An estimated 6.7 million adults in the United States are currently living with heart failure, a condition that becomes increasingly common with age. Projections suggest that this number will rise steadily over the coming decades, reaching roughly 8.7 million by 2030 and over 11 million by 2050. At the same time, skeletal muscle mass declines by up to 30% between early adulthood and old age, contributing to frailty, reduced mobility, and a loss of independence. These declines in heart and muscle function are often driven by the same underlying problem—mitochondrial dysfunction, which impairs energy production and increases cellular stress.

One compound known to target this problem is elamipretide. In a new study published in Aging Cell, researchers explored whether this mitochondria-targeted molecule could restore lost performance in aging muscle and heart tissue. Remarkably, they found that elamipretide significantly improved both cardiac and skeletal muscle function in old mice. However, these gains occurred without reversing the molecular signatures of aging typically measured by epigenetic and transcriptomic clocks, which estimate biological age based on changes in DNA and gene activity that tend to accumulate over time. Taken together, the findings suggest that enhancing mitochondrial health may improve physical resilience in older organisms, even if the biological age of their tissues remains unchanged.

Elamipretide Improves Muscle and Heart Function

To investigate whether elamipretide could counteract physical decline in aging, researchers at the Salk Institute treated 24-month-old male and female C57BL/6J mice. This age corresponds roughly to 69-year-old humans. The mice were treated for eight weeks using small implanted devices that steadily released the drug into their bodies. A separate group of 5-month-old mice served as young controls to help benchmark performance and molecular aging. 

Throughout the study, the researchers assessed frailty scores, cardiac performance, and muscle strength and endurance. As expected, aged mice exhibited higher frailty indices, weakened heart function, and reduced physical performance compared to their younger counterparts. However, elamipretide treatment significantly improved several of these parameters. In the heart, treated mice showed enhanced systolic function, referring to the heart’s ability to contract and pump blood effectively with each beat. Diastolic function, which governs how well the heart relaxes and fills with blood, remained unchanged, as did measures of cardiac hypertrophy (growth).

In skeletal muscle, elamipretide helped aging mice generate force more efficiently and resist fatigue during repeated contractions. The most pronounced improvements occurred in older female mice, who started with more severe baseline deficits. Following treatment, these mice recovered strength faster and maintained it for longer periods, suggesting that elamipretide may restore not just muscle power but also endurance in aging muscle tissue.

Biological Age Stays the Same, but Key Longevity Pathways Shift

To assess whether elamipretide had any impact on the biological age of tissues, researchers examined changes in DNA methylation and gene activity in the heart and skeletal muscle. These are common molecular markers used in aging research.

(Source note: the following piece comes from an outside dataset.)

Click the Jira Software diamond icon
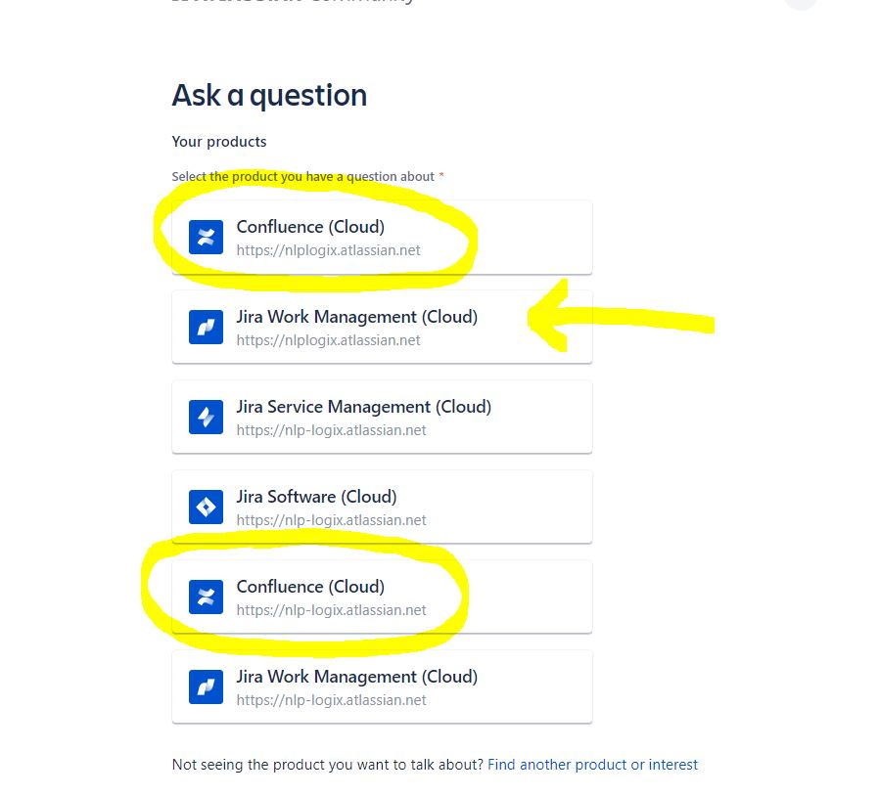The width and height of the screenshot is (879, 796). 206,507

The analysis relied on molecular aging clocks, which are tools that estimate how old a tissue appears biologically by measuring patterns in DNA and gene activity that tend to shift with age.

While these clocks clearly distinguished aged tissue from young, elamipretide treatment did not meaningfully alter the predicted biological age of heart or skeletal muscle in older mice. A small reduction was observed in transcriptomic age in young male hearts, but this effect did not extend to the older animals, which were the primary focus of the study.

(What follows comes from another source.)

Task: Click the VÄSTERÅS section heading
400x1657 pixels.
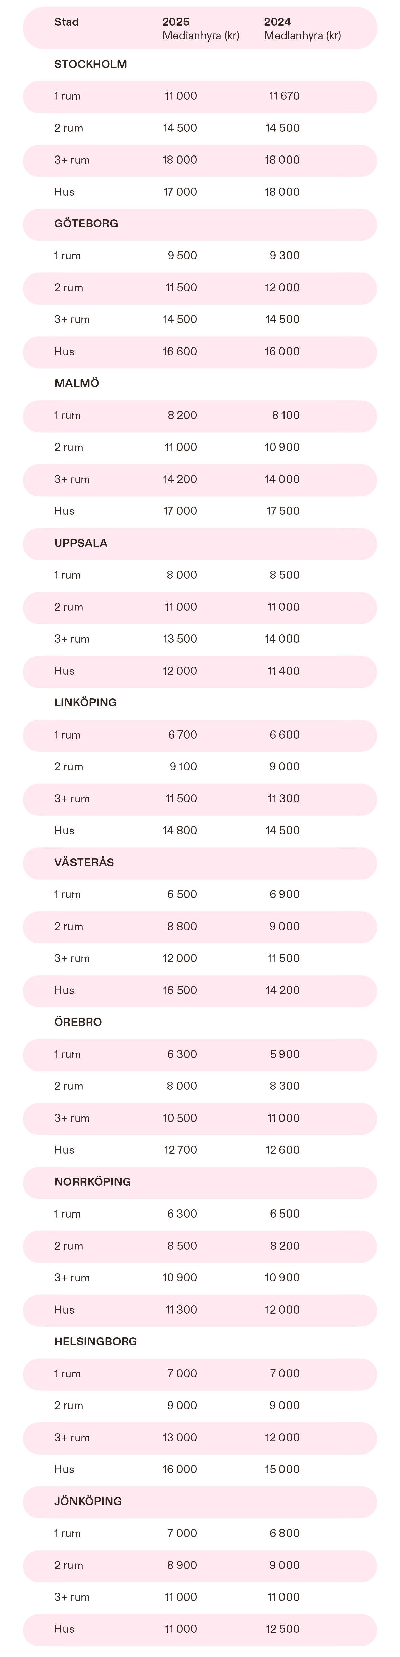Action: [84, 863]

However, when researchers looked beyond age prediction to examine broader shifts in gene activity, they observed more encouraging results. Elamipretide increased the activity of pathways tied to mitochondrial energy production, fatty acid metabolism, and oxidative phosphorylation. These same pathways are typically suppressed with age. At the same time, the drug downregulated inflammatory and immune-related processes such as TNF-alpha and interferon signaling, which are often elevated in aging tissues.

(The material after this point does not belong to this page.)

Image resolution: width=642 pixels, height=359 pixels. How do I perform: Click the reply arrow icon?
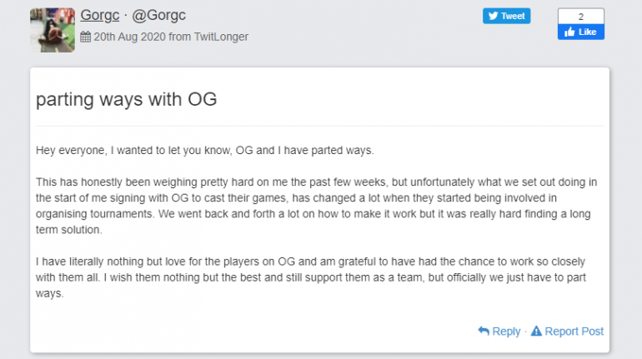coord(484,331)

These effects were particularly pronounced in the hearts of older mice and were consistent with gene expression signatures associated with extended lifespan across mammalian species. So, while the drug did not roll back the molecular clock, it did appear to recalibrate the transcriptome in ways that support healthier aging at the cellular level.

A Different Path to Rejuvenation?

As interest in longevity science grows, many interventions are judged by their ability to reverse molecular hallmarks of aging. However, this study suggests that physical function may offer a more practical benchmark. Elamipretide improved endurance, strength, and cardiac performance in aged mice without altering their biological age. At the same time, it reactivated pathways tied to mitochondrial efficiency and suppressed inflammatory processes that typically worsen with age. 

These effects point to a different model of aging intervention—one focused on preserving the body’s performance and resilience rather than resetting its molecular clock. In this light, aging may be less about turning back time and more about reinforcing the systems that keep us upright, active, and independent as the years go on.